Friday, July 01, 2011

A Society Is Judged By The Way It Treats Its Prisoners

Prime Minister Benjamin Netanyahu announced Thursday at the Presidential Conference that the Palestinian prisoners' 'exceptional conditions' will be made more strict. The 'party' is over, he said. On the fifth anniversary of Gilad Shalit's abduction, Netanyahu has thrown another populist bone at the protesters and proved that he's doing something to free the kidnapped soldier.

By Gideon Levy
Published 02:37 26.06.11
Latest update 02:37 26.06.11
Courtesy Of "Haaretz Newspaper"

To the cheers of the attendees at the perverse market that was the Israeli Presidential Conference, Prime Minister Benjamin Netanyahu announced Thursday that the Palestinian prisoners' "exceptional conditions" will be made more strict. The "party" is over, he said. There will no longer be "masters and doctors of terror." On the eve of the fifth anniversary of the abduction of Gilad Shalit, Netanyahu has thrown another populist bone at the protesters and proved that he's doing something to free the kidnapped soldier.

The Shalit family responded with surprising satisfaction. The media outlets vied with each other in showing Palestinian prisoners playing snooker in prison, having refreshments and reading a newspaper's health supplement. And they took part in the nefarious and zealous call to make the prisoners' conditions worse. No one spoke about prisoners' legal rights and our moral image; no one properly described the conditions of their incarceration. No one even asked whether there was any point to Netanyahu's move. The people are thirsty for vengeance, and that's that. Netanyahu and the media will quench their thirst.

Shalit has been imprisoned under inhuman, illegal and atrocious conditions. But making prison conditions worse, in fact, unbearable, for Palestinian prisoners will not bring Shalit one iota closer to release or to better conditions. It will only bring Israel's image closer to Hamas'.

The hot-headed people speaking from their studios or newspaper columns, who are so shocked at the sight of a Palestinian prisoner embracing his baby and so want to see him suffer, are motivated by a lack of knowledge, a lack of humanity and just plain populism. One might perhaps understand the urge of these commentators, in light of Shalit's fate, but Hamas' cruelty must not become contagious. Shalit's release, we must repeat over and over, will only happen through a deal, whose conditions have already been set.

About 5,400 Palestinian prisoners are now in Israeli prison, of which hundreds of thousands of Palestinians have had a bitter taste over the years. It's not a matter of "thousands of murderers," as people like to portray it. Only some have been convicted of murder; some of their acts were particularly horrific. Two hundred and twenty have been imprisoned without trial, and there are also 180 incarcerated minors, among whom are a few dozen children under 16.

Some of the Palestinians are political prisoners in every sense of the word; they were convicted of "membership" and other political offenses. Most were convicted by the military court system, whose connection to justice is like a military band's to music. Among them are victims of frame-ups by collaborators - they have been jailed without committing a crime.

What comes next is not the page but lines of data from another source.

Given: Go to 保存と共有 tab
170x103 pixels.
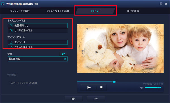Looking at the screenshot, I should pyautogui.click(x=133, y=11).
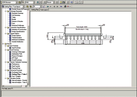137x97 pixels.
Task: Open the ENG language dropdown
Action: [x=34, y=2]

These are not "thousands of murderers." In any case, they all have rights according to Israeli and international law, rights they do not always receive. Some, especially those from the Gaza Strip, have not received family visits for years. And of course, there are no prison furloughs for Palestinians. Israeli Arab lifers do not even get their sentences reduced, the way any Jewish murderer does, which is scandalous in itself.

Yes, some of the prisoners do get to study. Not long ago I met a bereaved father, Said Ayish, from Silwan. That terrorist has become a peace-loving translator of Hebrew literature, thanks to his studies in prison.

They are all incarcerated under harsh conditions - much less severe than those of Shalit, and that's a good thing. A recent report by the human rights groups B'Tselem and Hamoked Center for the Defense of the Individual revealed, for example, the shocking conditions at the Shin Bet security service detention facility in Petah Tikva. The cell in which prominent Israelis have volunteered to spend one hour under "Project Gilad" - launched this week to highlight Shalit's incarceration - can remind us of those conditions quite well. The detainees in the Shin Bet facility are held in solitary confinement in cells the width of a mattress, in shocking sanitary conditions, under constant light and deprived of sleep. Thousands of Palestinians bear the physical and emotional scars of the torture they have undergone in interrogation rooms.

To many Israelis, that is not enough. They want more suffering and vengeance. The sight of the makloubeh the Palestinian prisoners cooked for themselves in their narrow cells infuriates them more than our appearance in the mirror. A society is judged by the way it treats its prisoners. And yet, if I believed that this collective punishment could bring relief to Gilad, maybe I would have joined them.